Carrying Back Your Net Operating Losses [NOLS]
Updated: Apr 15, 2020
Posted by: Tony
Date: April 10, 2020
Wednesday night I was reviewing the CARES Act with Pat Darche [International Sales Manager, Unified Global Archiving] and he mentioned the carryback provision on NOLs. Frankly, we have been so focused on the PPP and EIDL programs that no one had addressed this remarkable CARES Act benefit. This is one of the reasons why we have over 20 sets of eyes on the CARES Act and all of its provisions, guidance, and applications.
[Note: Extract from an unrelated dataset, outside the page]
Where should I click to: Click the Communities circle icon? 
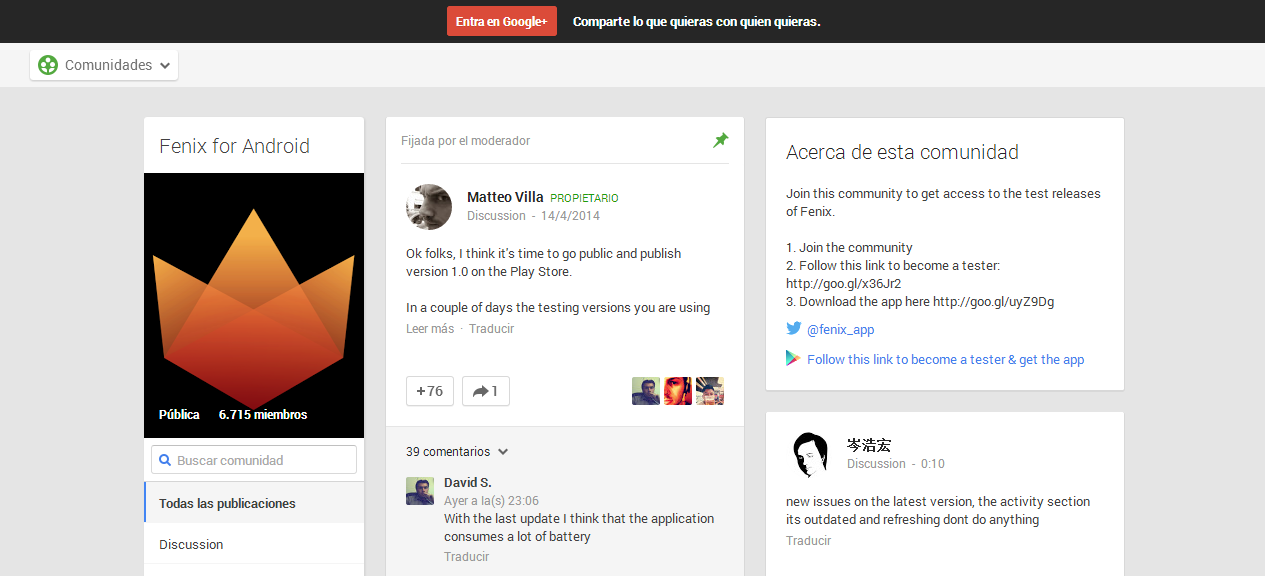click(48, 65)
I asked TL Lafornara, our Senior Tax Accountant from Advantage Global Resources, to look it over and provide us with his opinion. Section. 2303. Modifications for Net Operating Losses. Section 172(b)(1) P.G. 195 The 2017 tax reform bill changed the treatment of NOLs. The CARES Act relaxes these limitations on a corporation’s use of NOLs. The CARES Act allows businesses to carry back NOLs incurred in 2018, 2019, and 2020 for five years. Previously, these NOLs could only be carried forward. This could be significant for businesses that have the ability to carry back NOLs to offset income that was taxed at 35% before 2017 tax reform.
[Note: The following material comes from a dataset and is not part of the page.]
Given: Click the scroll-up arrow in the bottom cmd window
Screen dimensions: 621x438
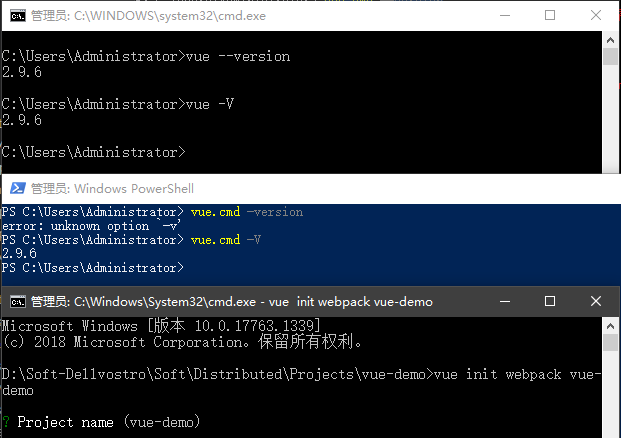Looking at the screenshot, I should (610, 326).
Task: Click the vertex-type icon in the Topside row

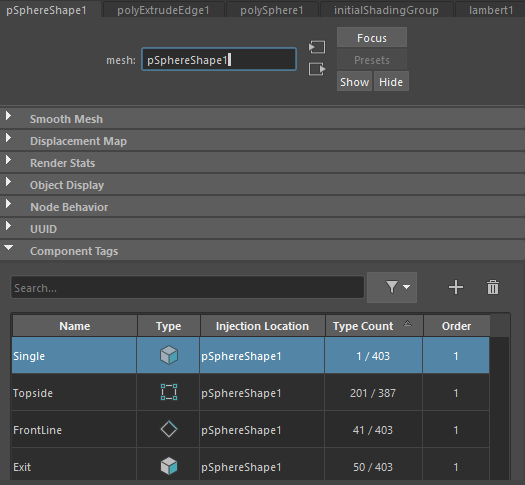Action: pos(169,392)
In addition, for taxable years beginning prior to January 1, 2021, taxpayers can offset 100% of taxable income with NOL carryovers and carrybacks (instead of limiting such offsets to 80% of taxable income). If there are refunds available by operation of these new rules, corporations can use the IRS’s quick refund procedures (Form 1139) to claim the refund. Now that the losses for 2018, 2019 and 2020 can be carried back up to five years, this will allow for an immediate claim for a refund for taxpayers who had taxable income during the carryback period. Additionally, the limitation of only being able to offset 80% of taxable income has been removed. Example: The COVID-19 crisis creates a net operating loss in your business for 2020. Say, for sake of illustration, that you lose $100,000. The new rules allow you to take this $100,000 net operating loss and treat it as a deduction on an amended 2016 tax return. If, in 2016, you made $300,000, you’ll essentially resubmit your amended 2016 tax return with an extra $100,000 tax deduction from your carryback NOL, which means your taxable income drops from $300,000 to $200,000. That tax deduction will create a tax refund.